Engineering is not about being superficially creative; it's about reliability and trustworthiness. What good had been to build the highest tower in the world if that toppled over killing thousands and destroying far more in property? The true appreciation for engineering comes if something does not happen when things don't go as expected. When building a database infrastructure, or managing one, the true effort of a DBA is manifested in things that do not occur. Corruptions do not happen, rather than recovery being a necessity, or, security breaches never occur as opposed to scrambling to contain the damage of a breach. When things don't happen, the DBA is likely doing his or her job most effectively. It's not flashy webpages, or nice reports; it's plain simple non-events that differentiates [to borrow from the oft-repeated and near-cliche] men from boys.

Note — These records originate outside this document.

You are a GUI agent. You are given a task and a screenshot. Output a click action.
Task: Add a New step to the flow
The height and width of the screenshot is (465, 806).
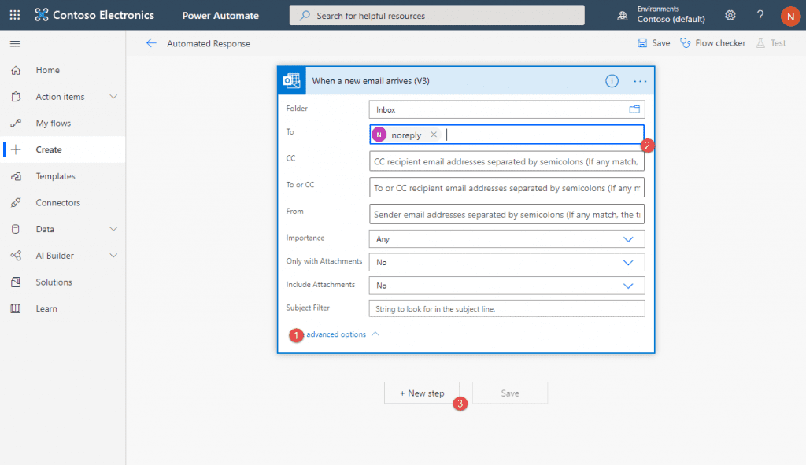(x=422, y=393)
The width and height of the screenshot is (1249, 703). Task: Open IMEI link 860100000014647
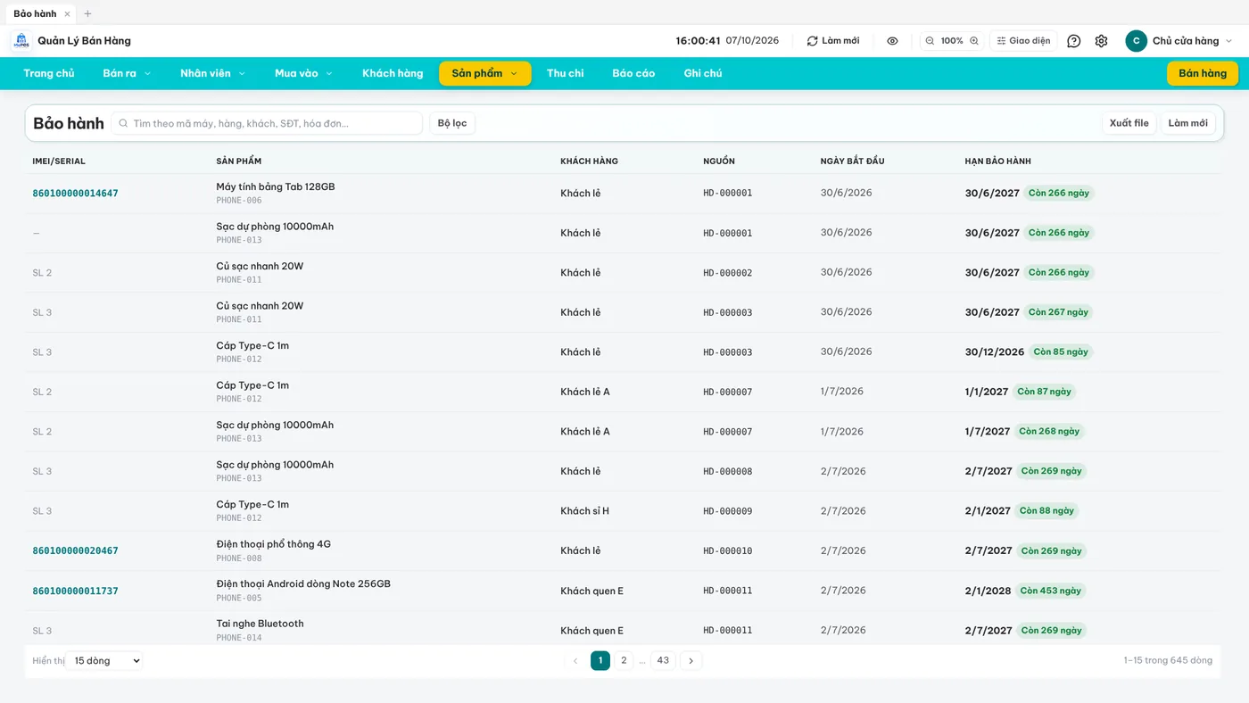click(x=75, y=194)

I have a simple mantra (well, actually one of several) - success is not an accident; it's planned. Carefully planned engineering artifacts saved the day. Carefully planned processes save the organization from the perils of life - be it tsunamis or attempted credit card thefts. The success of the projects I execute, I believe, depends on how well it was planned - how prepared I was for all contingencies. There are three very important things in any project - details, details and details. Sometimes people around me get a little impatient that I pay too much attention to planning and details before starting the action. Well, without detailed analysis, I don't see how you can succeed in a project. Dumb luck, may be; but definitely not because of effort.

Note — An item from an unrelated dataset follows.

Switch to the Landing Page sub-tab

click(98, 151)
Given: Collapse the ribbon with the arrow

One of the other overlooked factors in success is standardization. It goes for building a good layout or an architectural plan that influences future projects. For years, I have been developing and enforcing strict guidelines in my own organization, to address this eventuality - just in case. Time and again, it has proved invaluable by preventing small and large mishaps, just like the building codes did in Tokyo.

Because of what the engineers did, Tokyo was spared; not because of its good luck. Millions of people should thank the unsung heroes that made it their mission to pay attention to the detail and plan very carefully. And scores of CEOs, CIOs and shareholders should thank the unsung heroes in their own organizations who saved them from corporate perils by making sure nothing happens.

Planning ... details ... boring; but important. Not something you will see in headlines, sadly, though.